Issue No. 304

17 - 23 August 2000

The Furniture Sector Report

As part of its assistance to manufacturing enterprises in sectors affected by either the liberalisation of the market or the EU's acquis communautaire, IPSE commissioned the Sectoral Analysis Report on

the Maltese furniture industry to

provide:

  • an analysis of the Maltese furniture industry to date;

  • an assessment of the current strengths and weaknesses of the Maltese industry and identification of the major threats and opportunities presented by trade liberalisation and EU membership;

  • identification of major trends in the international furniture industry;

  • an assessment of the impact of EU directives on the sector; and

  • practical recommendations detailing actions that could be taken by the industry, IPSE and other institutional partners to gain competitive advantage.

    The report was not intended to provide individual enterprises with the solutions, strategies and actions that they need to take in their particular situation. The enterprise's business planning process remains the best means there is for this purpose.

    The report is intended to lay out the broader picture which should facilitate the business planning process of the individual enterprise. This line of thought has been confirmed by the report, which makes it clear that there is no blueprint for what the restructuring process should entail at the single enterprise level.

    What emerge from the report are the main strategic options available to enterprises operating within the industry.

    The specific strategies selected will depend on the enterprise's examination of its strengths, capabilities and resources and the determination of the market segment to which these can be applied most profitably.

    The report emphasises that there can be no quick fix to the challenges facing the Maltese furniture industry. A lot of urgent, coordinated effort by all those involved is necessary if the industry is to succeed and grow in a liberalised market environment.

    Who's affected

    The extent of the challenge the future poses varies from one enterprise to another.

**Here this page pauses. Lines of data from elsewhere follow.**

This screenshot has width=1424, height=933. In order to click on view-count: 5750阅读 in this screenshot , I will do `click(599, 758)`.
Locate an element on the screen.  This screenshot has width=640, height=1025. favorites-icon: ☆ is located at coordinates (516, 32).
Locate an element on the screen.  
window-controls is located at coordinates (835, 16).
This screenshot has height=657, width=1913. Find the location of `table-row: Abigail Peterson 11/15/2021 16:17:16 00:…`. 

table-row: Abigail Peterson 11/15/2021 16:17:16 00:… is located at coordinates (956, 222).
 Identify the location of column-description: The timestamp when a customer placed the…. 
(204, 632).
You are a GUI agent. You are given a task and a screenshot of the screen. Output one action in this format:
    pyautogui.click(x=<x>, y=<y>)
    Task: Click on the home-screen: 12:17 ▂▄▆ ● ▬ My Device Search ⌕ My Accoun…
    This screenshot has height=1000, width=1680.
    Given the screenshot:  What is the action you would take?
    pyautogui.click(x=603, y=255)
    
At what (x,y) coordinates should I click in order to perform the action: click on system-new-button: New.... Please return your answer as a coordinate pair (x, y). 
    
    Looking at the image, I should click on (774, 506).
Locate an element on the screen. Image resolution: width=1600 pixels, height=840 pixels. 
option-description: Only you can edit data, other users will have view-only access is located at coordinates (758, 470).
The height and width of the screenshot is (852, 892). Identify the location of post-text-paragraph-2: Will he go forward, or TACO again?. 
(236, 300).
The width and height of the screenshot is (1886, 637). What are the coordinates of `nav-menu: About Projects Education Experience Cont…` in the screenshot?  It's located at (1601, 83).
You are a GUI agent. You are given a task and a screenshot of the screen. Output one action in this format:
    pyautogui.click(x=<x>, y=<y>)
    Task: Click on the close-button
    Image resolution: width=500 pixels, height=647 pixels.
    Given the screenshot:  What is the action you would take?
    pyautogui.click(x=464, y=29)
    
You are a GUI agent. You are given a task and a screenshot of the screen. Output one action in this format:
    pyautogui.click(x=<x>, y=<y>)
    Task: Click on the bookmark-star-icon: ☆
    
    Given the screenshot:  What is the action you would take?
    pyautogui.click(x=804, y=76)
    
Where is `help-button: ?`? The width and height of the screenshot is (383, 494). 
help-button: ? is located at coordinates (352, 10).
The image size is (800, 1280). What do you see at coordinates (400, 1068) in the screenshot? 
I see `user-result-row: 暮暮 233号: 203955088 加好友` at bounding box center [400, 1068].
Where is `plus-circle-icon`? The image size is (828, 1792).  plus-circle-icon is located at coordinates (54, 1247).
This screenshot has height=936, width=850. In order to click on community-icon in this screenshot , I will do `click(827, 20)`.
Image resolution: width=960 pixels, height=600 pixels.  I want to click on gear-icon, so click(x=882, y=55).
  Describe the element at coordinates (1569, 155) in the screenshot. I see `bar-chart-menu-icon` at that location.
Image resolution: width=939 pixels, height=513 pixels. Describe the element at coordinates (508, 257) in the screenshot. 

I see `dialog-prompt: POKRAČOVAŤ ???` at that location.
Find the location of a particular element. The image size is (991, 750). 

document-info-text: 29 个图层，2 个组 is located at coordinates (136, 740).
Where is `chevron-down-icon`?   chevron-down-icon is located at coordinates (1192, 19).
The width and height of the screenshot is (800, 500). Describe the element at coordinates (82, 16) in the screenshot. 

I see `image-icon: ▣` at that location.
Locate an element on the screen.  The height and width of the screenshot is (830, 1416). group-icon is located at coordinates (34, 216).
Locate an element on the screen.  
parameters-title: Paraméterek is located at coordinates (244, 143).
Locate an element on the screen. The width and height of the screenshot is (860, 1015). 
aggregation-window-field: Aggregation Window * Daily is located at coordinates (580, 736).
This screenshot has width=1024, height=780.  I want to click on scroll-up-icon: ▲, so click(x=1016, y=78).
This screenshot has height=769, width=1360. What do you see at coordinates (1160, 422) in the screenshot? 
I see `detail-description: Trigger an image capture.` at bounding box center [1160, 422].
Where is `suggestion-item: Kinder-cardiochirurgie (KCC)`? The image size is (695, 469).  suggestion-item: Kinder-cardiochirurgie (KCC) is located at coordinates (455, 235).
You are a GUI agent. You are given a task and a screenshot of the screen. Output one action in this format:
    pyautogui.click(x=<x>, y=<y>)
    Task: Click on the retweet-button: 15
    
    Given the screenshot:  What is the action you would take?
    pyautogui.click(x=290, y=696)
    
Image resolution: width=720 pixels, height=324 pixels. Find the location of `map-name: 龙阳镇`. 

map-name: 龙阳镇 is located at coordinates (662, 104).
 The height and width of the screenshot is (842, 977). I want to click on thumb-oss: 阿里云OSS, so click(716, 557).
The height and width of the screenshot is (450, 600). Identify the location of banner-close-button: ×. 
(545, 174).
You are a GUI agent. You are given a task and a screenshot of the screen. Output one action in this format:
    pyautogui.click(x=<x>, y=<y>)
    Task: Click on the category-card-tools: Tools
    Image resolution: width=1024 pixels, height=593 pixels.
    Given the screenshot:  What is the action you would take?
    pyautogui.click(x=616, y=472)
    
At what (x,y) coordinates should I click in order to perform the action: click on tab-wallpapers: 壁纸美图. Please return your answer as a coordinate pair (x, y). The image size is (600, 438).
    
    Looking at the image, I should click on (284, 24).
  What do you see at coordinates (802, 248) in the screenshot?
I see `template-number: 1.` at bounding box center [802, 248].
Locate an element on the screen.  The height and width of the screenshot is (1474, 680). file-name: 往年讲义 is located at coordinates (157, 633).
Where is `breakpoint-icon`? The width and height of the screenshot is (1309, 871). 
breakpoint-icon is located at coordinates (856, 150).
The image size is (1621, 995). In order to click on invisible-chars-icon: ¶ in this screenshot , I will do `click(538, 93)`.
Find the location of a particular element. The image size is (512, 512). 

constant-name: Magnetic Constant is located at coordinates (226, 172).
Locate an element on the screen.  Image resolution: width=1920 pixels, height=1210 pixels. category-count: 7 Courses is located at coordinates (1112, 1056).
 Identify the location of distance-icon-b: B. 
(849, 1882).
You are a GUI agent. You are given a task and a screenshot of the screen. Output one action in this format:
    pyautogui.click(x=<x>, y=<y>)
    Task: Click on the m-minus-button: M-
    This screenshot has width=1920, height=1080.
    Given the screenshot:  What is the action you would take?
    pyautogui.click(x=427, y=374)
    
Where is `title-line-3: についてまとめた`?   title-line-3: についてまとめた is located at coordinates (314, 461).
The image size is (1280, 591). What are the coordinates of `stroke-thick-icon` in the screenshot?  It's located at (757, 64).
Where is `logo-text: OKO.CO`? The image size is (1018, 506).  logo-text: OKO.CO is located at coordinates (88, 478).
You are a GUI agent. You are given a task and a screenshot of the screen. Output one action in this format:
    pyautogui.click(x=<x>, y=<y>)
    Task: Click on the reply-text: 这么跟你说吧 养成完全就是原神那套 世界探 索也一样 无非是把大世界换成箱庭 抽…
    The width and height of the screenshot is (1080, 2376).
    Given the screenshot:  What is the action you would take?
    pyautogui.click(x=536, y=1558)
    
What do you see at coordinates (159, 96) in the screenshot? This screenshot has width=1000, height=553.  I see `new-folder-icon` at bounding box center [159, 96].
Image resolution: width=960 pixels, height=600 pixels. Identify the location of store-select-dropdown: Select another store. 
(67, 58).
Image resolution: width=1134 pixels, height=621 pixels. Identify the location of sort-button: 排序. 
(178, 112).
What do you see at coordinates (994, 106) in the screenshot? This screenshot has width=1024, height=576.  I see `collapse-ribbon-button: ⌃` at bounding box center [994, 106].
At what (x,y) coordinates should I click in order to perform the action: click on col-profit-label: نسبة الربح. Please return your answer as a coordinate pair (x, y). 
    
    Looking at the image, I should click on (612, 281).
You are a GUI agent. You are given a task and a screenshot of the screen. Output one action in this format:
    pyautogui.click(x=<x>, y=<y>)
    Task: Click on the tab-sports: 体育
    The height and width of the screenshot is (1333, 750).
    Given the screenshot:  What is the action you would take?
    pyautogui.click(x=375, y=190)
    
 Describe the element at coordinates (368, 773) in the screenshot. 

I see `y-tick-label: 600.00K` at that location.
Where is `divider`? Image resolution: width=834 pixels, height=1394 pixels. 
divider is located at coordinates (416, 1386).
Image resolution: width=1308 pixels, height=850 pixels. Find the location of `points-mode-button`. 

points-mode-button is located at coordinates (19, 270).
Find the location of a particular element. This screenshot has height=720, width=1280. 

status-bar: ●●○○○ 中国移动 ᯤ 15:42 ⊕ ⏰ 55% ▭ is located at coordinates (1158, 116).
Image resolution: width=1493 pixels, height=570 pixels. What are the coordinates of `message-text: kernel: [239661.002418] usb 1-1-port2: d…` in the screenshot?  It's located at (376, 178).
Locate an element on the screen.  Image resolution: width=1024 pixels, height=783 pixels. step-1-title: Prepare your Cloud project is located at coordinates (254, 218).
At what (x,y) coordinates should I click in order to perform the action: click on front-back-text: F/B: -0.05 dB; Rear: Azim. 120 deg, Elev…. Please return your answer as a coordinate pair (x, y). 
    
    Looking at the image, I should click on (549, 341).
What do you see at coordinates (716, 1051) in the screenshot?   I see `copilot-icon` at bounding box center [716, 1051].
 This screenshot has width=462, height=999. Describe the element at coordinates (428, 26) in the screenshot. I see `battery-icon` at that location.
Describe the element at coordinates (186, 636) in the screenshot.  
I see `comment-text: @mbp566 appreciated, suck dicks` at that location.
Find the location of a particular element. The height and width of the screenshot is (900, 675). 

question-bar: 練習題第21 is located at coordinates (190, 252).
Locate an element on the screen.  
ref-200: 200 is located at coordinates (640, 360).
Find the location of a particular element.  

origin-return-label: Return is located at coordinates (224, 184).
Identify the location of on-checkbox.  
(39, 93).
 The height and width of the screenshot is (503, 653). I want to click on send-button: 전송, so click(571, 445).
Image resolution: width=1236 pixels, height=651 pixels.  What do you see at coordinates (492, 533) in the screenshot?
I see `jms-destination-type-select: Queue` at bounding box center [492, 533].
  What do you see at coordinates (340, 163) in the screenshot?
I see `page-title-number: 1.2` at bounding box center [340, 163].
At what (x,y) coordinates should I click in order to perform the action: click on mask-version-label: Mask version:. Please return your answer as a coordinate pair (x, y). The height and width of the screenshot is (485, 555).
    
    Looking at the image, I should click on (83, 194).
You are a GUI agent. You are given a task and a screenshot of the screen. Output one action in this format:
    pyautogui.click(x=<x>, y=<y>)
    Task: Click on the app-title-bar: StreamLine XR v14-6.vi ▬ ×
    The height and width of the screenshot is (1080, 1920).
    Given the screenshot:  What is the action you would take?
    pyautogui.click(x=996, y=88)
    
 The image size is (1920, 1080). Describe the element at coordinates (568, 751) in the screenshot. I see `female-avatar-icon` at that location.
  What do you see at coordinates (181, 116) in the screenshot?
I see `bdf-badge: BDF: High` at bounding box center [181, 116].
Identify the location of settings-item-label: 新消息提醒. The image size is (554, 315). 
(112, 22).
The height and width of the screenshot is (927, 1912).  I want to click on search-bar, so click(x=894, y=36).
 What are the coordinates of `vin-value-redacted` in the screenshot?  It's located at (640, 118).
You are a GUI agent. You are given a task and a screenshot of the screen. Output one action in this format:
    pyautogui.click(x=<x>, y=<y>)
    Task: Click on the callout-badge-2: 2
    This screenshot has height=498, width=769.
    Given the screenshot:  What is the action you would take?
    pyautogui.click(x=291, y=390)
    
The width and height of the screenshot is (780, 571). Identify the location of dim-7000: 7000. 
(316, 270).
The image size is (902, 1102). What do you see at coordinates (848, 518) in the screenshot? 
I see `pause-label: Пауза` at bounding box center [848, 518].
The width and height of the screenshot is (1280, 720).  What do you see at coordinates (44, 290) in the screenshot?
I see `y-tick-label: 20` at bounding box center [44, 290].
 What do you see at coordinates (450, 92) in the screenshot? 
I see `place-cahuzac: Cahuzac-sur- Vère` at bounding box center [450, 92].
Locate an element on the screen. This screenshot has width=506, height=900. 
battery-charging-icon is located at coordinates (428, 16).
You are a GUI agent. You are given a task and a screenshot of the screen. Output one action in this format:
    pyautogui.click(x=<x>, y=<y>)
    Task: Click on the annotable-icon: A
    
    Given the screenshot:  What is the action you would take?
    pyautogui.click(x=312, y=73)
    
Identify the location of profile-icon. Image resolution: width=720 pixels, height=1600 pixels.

The key factor is not size, but is dependent on the nature of the enterprise's operations. The report identifies four main strategic groupings operating within the industry, segmented along two variables: the level of operational competence (how well the enterprise manages and carries out its operations) and degree of specialisation (how effectively the enterprise has identified and is concentrating on specific segments it can excel in).

    The first group, plankton, included those enterprises that are very local in their operation - also referred to as "proximity enterprises". Enterprises in this group are unspecialised: they produce more or less whatever the customer demands. They are also low on operational competence, not because the quality of work is poor but because, given the wide product range, they are not able to apply thoroughly efficient production management practices.

    The biggest challenge for enterprises in the plankton group is to "get fit", to ensure adequate control over their operations and cost structure and to continue to relate closely with their customer base.

    While the report indicates that the market will in all probability shrink even for these enterprises, the chances that they will survive the restructuring process is quite good, provided they take the required corrective action. The group can even grow, provided that the enterprises learn to work better together, either through networking between themselves or with the larger players in the industry. This will give them the scope and scale necessary to compete on the international market.

    The second group - the sharks - includes enterprises that are ready to export, and are doing so already. Regretfully, this is still a very small group of enterprises which have achieved both a high degree of operational competence and a clear focus on a specific market segment - a high degree of specialisation.

    The strategic challenge for these enterprises is to further exploit their current position and to push further for export. It is vital for these enterprises to continuously strive to improve and upgrade their skills and operations to keep in touch with developments in the international market.

    Group three - the whales - includes enterprises that have achieved a relatively high level of operational competence but which are still bogged down with a broad product range.

    These tend to be the larger manufacturers, and are among the enterprises most at risk. The strategy for these enterprises is to specialise by narrowing down their product range and focusing on a specific market segment they have the competencies to service effectively and efficiently, and to improve operational competence, upgrading skills and operations. The last group - the soles - includes enterprises that appear to be the most vulnerable in the industry. They have a limited operational competence, and a more limited product range than the whales. They are often further burdened by high financial costs and underutilised machinery.

    Three general options are open to this group. Enterprises may either decide to downsize and get closer to their customer base, that is, become plankton or proximity enterprises.

    They may decide to specialise along the value chain and to concentrate on the particular processes they can excel at, becoming sub-suppliers to larger manufacturers. Or finally, they may decide to focus on a specific product range and essentially become sharks.

    To use the insights provided by the report, each enterprise will need to look at its own operations and market, and decide where in this classification it falls. It should also look at the skills it can rely upon, and at where it wants to go. Then it can decide on which of the general strategic options it will follow.

    The options provided by the report remain generic, however. Each enterprise following the general options outlined by the report, will have to formulate its own specific strategy, identifying the particular and possibly unique steps it will have to take to achieve success.

    The Sectoral Analysis Report on the Maltese Furniture Sector is available from IPSE Ltd, Small Enterprise Centre, Marsa at a nominal fee of Lm10.